• [TASK INSTRUCTIONS] Write out the line that has "Image resolution: width=474" in it, along with each line that comes after it until the listing ends, and add nothing.

• [DATA FOR ANALYSIS]
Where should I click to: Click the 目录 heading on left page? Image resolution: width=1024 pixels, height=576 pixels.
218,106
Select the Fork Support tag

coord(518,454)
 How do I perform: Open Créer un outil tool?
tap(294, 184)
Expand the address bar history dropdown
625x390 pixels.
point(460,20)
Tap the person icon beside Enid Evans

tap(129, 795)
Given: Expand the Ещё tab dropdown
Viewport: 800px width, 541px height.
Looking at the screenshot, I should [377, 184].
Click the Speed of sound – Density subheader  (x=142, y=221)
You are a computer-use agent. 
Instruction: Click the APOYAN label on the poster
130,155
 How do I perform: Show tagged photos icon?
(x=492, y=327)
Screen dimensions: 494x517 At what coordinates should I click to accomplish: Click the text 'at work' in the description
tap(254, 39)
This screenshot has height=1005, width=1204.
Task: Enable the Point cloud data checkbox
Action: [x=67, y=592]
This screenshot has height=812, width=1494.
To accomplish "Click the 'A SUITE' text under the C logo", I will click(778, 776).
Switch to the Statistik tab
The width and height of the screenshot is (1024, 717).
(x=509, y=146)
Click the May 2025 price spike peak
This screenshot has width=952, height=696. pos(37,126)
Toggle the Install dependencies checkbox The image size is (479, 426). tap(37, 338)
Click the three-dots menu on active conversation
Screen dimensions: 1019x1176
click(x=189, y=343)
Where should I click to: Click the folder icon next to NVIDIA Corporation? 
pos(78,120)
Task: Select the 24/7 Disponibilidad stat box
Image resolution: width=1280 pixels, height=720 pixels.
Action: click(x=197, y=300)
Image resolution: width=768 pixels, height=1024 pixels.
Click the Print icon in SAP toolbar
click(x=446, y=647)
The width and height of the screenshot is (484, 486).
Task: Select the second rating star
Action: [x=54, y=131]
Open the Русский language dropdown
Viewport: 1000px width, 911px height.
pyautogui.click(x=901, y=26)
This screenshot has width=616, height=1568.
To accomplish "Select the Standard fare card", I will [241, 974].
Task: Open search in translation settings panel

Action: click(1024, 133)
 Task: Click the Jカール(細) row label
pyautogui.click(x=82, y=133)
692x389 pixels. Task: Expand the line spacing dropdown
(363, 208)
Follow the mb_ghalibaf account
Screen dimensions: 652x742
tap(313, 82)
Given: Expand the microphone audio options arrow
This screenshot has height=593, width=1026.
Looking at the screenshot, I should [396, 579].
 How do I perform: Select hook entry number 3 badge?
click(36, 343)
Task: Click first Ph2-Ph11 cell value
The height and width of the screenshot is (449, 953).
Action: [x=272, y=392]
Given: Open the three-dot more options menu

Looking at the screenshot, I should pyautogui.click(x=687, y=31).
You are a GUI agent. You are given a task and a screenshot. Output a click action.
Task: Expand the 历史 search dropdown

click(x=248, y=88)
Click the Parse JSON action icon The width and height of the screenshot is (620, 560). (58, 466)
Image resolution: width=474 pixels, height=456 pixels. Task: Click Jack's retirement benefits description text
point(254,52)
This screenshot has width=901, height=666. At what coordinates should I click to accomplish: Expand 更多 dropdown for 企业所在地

• [REPLY]
Image resolution: width=474 pixels, height=456 pixels. Task: Click Jack's retirement benefits description text
point(254,52)
This screenshot has width=901, height=666. At what coordinates should I click to accomplish: Expand 更多 dropdown for 企业所在地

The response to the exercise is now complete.